Quick Clarifications

You received a postcard to notify you about proposed changes to the City of Pittsburgh’s Zoning Code (Title 9) and Stormwater Management Code (Title 13), because your property is within an area with specific stormwater management requirements under Allegheny County’s Act 167 Watershed Plan, likely the Monongahela or Girty's Run watersheds. This means that water that falls onto your property eventually drains into the Monongahela River or Girty's Run. See below for map of watersheds.


These requirements were currently housed within the Zoning Code (Title 9) but we are proposing to relocate them to the Stormwater Management Code (Title 13) in order to keep most stormwater-related regulations in a single section of code. This relocation of Act 167 language consists of a ‘map amendment’ per the Zoning Code and thus requires us to notify all properties in the affected area. The map boundaries include areas within the Monogahela River, Girty’s Run, and Squaw Run watersheds. Map boundaries are not changing.

The stormwater regulations of Title 13 apply to developments that disturb 10,000 square feet or more of earth, or create 5,000 square feet of new impervious area. In the Riverfront Zoning and Uptown Public Realm Districts, the threshold for stormwater requirements will remain at 5,000 square feet of disturbance.

§ Data provided:
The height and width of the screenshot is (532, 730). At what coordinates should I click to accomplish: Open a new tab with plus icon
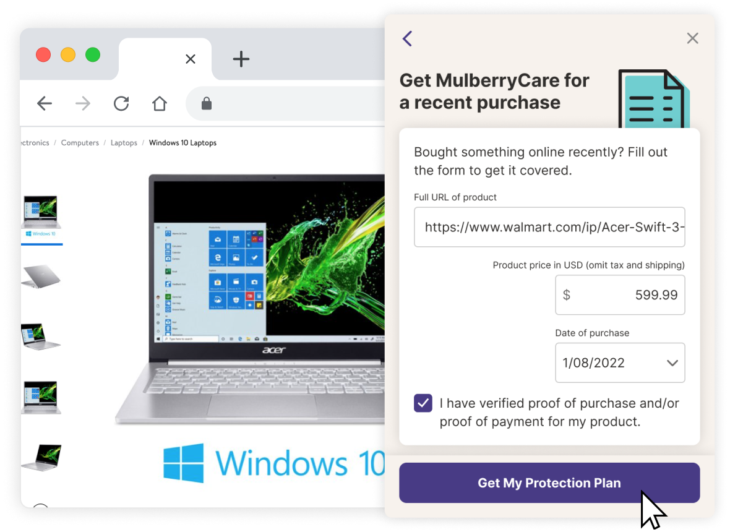tap(241, 59)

§ Problem statement: Duplicate the stretch of the Pittsburgh stormwater code text from "The stormwater regulations" through "feet of disturbance.".

§ Response for this exercise:
The stormwater regulations of Title 13 apply to developments that disturb 10,000 square feet or more of earth, or create 5,000 square feet of new impervious area. In the Riverfront Zoning and Uptown Public Realm Districts, the threshold for stormwater requirements will remain at 5,000 square feet of disturbance.